ゲスト:あっ!さっきのお話……油の残り、お肉を捨てるってことは……
解説:その通りです。深海の人魚にとって鯨肉はたまのごちそうでしたが、捕鯨で鯨の死体が多数放棄されたので、海面近くまで進出して来たのではないでしょうか?これが現在唱えられている説です。
司会:ごはんがいっぱいあるから!つい来ちゃったんだ!
ゲスト:でも浅い海域にはさっきの、モンゴロイド型人魚がいるんですよね?ケンカにならないのかな?
解説:近年の学術調査では大西洋にはあまりいないみたいです。ではなぜ、ヨーロッパで認識されていた人魚がモンゴロイド型だったと思われていたか、ですが……
(人魚のミイラの写真が映される)
ゲスト:わっ怖い!人魚のミイラ…?
解説:はい。江戸時代の日本にとって、人魚のミイラは輸出品の一つでした。魚の寄る磯に人魚はいますから、漁業をしていて獲れることも多かったんですね。漢方薬の材料としてだったり…オランダ船にはお土産として積まれたのだと思われます。
司会:それでモンゴロイド型人魚が欧州に渡ったんだ。
解説:そして西洋でもモンゴロイド型人魚が一般的だったと誤解された、という流れです
司会:はあ~!
(エンディングテーマ)
司会:ひかりさんどうでしたか今回!人魚!
ゲスト:とっても面白かったです!一口に人魚と言っても、かなり生活に差があるんですね!
司会:まあ俺とひかりさんの生活の差もすごいですからね、俺なんか髪の毛も体も石鹼で洗ってるし、トリートメントとかしませんもん
(笑い声)
司会:ありがとうございました~また来週~
※作者注―これは架空のテレビ番組ですが、実際のテレビ番組と同様、内容の正確さは保証されていません。
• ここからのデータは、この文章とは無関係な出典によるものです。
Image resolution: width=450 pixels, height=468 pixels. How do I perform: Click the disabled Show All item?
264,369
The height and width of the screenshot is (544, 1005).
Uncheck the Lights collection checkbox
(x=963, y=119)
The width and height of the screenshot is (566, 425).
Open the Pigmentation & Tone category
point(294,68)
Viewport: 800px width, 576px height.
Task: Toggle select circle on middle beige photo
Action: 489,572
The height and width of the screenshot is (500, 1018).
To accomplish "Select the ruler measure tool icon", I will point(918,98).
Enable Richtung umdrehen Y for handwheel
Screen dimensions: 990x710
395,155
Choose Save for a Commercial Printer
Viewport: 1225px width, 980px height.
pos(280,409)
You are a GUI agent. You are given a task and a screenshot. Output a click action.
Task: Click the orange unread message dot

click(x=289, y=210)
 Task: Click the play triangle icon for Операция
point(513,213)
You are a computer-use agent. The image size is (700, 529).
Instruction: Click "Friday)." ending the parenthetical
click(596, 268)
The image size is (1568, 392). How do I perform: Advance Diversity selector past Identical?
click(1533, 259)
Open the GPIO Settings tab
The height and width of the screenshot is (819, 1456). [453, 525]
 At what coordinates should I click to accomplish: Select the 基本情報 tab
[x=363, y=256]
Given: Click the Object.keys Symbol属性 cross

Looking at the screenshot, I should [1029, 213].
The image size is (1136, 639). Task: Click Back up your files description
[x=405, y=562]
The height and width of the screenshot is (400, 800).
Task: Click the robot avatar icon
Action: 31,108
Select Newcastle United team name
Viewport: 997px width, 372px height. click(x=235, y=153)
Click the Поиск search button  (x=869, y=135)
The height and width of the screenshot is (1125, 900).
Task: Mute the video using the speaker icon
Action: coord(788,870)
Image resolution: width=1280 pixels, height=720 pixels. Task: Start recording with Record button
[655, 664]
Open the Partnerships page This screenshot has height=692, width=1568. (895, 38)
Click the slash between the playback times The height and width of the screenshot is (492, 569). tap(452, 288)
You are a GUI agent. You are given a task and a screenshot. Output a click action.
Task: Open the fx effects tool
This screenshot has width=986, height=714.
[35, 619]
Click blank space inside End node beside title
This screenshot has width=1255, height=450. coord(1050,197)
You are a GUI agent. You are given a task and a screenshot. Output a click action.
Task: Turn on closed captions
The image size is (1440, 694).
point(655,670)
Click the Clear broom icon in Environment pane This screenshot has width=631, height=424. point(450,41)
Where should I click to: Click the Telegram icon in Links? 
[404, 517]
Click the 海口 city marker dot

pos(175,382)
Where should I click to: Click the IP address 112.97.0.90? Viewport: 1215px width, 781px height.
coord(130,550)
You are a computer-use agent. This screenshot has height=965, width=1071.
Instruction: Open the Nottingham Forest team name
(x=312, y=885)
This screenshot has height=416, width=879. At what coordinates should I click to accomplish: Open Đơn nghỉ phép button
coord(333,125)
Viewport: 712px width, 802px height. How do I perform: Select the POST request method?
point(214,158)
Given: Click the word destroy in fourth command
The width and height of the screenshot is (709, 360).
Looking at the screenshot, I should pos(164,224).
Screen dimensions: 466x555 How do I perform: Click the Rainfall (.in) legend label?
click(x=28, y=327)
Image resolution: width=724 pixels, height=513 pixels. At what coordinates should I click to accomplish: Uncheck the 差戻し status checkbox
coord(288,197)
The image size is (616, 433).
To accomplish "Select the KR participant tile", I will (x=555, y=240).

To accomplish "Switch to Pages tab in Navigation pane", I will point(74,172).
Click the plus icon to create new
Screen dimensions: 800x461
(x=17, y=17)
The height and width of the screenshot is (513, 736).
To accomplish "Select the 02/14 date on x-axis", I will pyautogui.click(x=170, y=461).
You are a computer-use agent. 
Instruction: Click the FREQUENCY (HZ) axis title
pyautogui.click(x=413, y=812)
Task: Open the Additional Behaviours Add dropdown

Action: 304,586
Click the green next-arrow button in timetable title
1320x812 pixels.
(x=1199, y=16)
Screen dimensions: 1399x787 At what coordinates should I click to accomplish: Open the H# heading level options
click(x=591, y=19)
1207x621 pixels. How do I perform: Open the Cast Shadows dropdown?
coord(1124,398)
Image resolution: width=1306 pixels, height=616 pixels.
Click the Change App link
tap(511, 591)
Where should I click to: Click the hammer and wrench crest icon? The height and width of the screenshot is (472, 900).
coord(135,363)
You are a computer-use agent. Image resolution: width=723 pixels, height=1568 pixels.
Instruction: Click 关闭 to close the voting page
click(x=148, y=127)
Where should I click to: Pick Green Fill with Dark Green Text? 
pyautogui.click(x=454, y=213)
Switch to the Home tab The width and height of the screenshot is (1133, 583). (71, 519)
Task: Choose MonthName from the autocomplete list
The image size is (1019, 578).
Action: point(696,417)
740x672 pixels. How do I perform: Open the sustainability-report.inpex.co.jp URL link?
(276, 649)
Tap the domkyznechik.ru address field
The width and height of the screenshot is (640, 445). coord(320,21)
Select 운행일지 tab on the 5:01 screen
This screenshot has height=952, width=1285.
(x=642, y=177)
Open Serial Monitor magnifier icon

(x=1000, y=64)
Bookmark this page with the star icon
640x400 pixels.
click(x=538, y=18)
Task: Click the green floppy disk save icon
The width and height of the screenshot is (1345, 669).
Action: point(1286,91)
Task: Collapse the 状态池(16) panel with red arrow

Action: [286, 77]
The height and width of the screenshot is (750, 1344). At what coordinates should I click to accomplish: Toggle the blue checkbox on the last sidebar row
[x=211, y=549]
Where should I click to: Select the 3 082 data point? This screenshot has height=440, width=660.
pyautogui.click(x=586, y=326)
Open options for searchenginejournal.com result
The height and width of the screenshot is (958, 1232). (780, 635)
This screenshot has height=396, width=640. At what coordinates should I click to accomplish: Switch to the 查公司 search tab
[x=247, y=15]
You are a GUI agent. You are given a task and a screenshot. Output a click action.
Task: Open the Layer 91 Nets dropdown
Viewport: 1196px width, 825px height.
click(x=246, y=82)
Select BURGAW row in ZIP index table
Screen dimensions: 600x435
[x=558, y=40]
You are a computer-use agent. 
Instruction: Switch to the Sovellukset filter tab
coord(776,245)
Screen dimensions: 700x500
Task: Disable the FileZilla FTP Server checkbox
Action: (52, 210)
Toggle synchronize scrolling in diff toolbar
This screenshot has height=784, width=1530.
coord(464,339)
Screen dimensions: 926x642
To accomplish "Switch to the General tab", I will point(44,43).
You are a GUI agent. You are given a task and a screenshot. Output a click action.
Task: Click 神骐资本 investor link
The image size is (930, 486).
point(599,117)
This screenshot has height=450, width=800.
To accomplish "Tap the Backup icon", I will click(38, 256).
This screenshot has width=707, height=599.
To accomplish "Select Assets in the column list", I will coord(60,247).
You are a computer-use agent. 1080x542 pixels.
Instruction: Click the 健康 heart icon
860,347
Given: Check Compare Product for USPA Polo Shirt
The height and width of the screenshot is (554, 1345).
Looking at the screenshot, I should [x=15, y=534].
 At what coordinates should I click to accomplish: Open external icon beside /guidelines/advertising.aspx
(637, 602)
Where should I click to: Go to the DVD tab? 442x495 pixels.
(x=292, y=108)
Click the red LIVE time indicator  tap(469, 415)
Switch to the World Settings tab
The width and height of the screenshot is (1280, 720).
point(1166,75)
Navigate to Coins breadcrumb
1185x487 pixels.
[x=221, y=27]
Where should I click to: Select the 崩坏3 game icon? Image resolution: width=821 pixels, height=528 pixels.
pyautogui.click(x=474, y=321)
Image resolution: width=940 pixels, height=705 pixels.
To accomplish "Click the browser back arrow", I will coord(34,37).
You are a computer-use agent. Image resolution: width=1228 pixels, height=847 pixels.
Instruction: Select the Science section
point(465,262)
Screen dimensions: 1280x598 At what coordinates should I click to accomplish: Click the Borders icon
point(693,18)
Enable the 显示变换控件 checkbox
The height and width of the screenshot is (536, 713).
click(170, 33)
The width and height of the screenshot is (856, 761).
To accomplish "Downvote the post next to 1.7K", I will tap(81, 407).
以前、黒人の人魚姫がどうこうという話を見て、"どうせ人種を持ち込むんだったらそれぞれの生態の差を考えたほうが面白いのではないか?例えば白人の人魚は日差しの届かない深海に住んでいて~"などと妄想していたものをテレビの動物番組というていでまとめてみました。結局ネグロイド型人魚は出ませんでしたが……
この世界では、「人魚の肉を食べると不老不死になる」というのは「初物を食べると長生き」みたいな迷信です。人魚のお刺身はたいていモンゴロイド型人魚が使われ、フカヒレ姿煮と同じくらいの珍しさだと思います。